British archaeologist (born 1946)

Tania Marguerite Dickinson (born 1946) is a British archaeologist specialising in early-medieval Britain. Dickinson undertook undergraduate study at St. Anne's College, Oxford and postgraduate study at the Institute of Archaeology (Oxford). Her doctoral thesis, titled The Anglo-Saxon burial sites of the upper Thames region, and their bearing on the history of Wessex, circa AD 400-700, was supervised by Sonia Chadwick Hawkes and Christopher Hawkes (for the first year).

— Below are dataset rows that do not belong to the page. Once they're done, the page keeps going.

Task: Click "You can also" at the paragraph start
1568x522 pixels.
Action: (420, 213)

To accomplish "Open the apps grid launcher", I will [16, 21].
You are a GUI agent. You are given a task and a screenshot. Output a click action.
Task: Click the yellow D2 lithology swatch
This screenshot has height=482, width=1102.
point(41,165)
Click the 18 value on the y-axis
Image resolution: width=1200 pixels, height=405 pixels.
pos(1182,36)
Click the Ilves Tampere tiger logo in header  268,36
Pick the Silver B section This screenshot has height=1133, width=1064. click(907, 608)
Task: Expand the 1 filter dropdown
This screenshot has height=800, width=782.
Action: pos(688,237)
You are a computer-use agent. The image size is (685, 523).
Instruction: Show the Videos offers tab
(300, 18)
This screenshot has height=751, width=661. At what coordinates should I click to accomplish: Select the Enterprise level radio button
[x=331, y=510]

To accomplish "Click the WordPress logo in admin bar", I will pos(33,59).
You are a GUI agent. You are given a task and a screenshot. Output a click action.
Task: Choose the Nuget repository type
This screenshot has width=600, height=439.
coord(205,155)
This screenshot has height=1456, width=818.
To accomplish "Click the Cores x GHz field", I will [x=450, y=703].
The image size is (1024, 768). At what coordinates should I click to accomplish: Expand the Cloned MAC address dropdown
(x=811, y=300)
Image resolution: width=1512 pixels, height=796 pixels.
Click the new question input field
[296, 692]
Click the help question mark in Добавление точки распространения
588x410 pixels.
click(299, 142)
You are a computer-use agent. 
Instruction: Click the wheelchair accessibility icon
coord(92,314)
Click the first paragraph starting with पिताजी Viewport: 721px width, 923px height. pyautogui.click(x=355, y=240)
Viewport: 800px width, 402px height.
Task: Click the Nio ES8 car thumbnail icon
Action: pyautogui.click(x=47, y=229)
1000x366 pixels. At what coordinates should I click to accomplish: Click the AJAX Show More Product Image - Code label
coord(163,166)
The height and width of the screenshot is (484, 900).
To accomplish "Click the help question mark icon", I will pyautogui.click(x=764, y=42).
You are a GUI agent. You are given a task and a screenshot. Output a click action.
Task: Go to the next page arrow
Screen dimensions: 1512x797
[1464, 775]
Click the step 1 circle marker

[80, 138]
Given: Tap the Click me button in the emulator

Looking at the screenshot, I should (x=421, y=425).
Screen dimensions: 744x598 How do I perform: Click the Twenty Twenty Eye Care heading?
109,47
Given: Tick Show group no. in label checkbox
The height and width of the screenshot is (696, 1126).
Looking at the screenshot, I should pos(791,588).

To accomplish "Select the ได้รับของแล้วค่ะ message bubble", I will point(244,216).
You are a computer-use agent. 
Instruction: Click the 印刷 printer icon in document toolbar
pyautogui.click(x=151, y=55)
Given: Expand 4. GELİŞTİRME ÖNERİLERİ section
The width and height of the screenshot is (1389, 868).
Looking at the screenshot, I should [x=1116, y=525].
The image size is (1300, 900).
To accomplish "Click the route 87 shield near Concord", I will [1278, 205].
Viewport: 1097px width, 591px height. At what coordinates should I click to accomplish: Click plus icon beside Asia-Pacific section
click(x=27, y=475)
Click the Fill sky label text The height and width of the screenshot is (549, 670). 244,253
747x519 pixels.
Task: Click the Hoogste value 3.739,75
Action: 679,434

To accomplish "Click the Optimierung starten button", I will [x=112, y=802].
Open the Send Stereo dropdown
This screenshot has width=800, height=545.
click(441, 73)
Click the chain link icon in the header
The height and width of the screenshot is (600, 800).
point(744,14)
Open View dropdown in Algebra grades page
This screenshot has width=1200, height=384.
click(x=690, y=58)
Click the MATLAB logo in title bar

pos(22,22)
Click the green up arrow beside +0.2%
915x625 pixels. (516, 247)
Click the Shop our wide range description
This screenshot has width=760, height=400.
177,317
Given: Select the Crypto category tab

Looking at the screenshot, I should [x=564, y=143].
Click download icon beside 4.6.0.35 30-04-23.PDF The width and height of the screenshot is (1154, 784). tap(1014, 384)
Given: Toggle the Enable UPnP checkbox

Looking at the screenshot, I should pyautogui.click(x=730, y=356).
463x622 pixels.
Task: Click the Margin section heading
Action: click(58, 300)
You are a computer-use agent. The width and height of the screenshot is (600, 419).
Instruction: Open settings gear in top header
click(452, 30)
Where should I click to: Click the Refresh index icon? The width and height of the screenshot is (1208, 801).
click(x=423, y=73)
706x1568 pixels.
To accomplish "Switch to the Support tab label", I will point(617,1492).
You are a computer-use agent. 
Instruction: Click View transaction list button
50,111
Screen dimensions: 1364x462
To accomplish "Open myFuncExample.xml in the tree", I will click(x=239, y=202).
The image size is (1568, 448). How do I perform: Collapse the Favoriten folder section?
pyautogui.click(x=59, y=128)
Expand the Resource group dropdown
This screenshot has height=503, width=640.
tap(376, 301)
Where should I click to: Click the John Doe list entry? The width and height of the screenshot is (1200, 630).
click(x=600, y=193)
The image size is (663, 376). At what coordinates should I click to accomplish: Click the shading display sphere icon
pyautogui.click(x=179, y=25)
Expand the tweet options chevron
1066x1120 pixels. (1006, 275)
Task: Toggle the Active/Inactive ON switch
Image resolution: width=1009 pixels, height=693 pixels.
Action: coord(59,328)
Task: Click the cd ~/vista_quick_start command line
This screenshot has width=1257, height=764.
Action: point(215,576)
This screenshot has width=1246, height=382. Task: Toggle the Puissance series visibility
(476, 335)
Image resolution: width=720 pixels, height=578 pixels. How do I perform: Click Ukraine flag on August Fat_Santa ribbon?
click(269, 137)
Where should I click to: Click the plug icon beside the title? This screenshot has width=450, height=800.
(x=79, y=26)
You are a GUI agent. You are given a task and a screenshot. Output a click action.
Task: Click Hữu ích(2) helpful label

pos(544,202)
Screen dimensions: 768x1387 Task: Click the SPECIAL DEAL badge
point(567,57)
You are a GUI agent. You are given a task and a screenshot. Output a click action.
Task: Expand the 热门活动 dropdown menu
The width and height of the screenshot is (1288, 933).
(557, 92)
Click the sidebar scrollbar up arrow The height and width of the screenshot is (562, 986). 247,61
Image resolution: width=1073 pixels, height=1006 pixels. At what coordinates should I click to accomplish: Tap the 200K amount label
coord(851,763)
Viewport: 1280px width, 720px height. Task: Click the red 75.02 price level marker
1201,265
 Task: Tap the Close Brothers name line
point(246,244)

In 1973 she was appointed Lecturer in Archaeology at University College, Cardiff before moving to the University York as a lecturer in 1979. She remained at York until her retirement in 2011. Dickinson was one of the lead researchers on, and chair of, the Staffordshire Hoard Research Project (2014-2015). The final report for the project was published in September 2019.

==Select publications==

- Dickinson, Tania M. (1992). "The Age of Sutton Hoo: The seventh century in north-western Europe"
- 1993. 'Early Saxon saucer brooches: a preliminary overview', in W. Filmer‑Sankey (ed.), Anglo‑Saxon Studies in Archaeology and History 6, 11–44.
- 2005. 'Symbols of protection: the significance of animal-ornamented shields in Early Anglo-Saxon England', Medieval Archaeology 49, 109–163.
- 2011. 'Overview: mortuary ritual', in H. Hamerow, D. Hinton and S. Crawford (eds.), The Oxford Handbook of Anglo-Saxon Archaeology. Oxford, Oxford University Press.pp221–237.
- 2014. 'Jewellery', in M. Lapidge, J. Blair, S. Keynes and D. Scragg (eds.), The Wiley Blackwell Encyclopaedia of Anglo-Saxon England, Chichester, John Wiley & Sons. pp263–267.
- 2019. Editor, with Chris Fern and Leslie Webster. The Staffordshire Hoard: An Anglo-Saxon Treasure. London, Society of Antiquaries of London.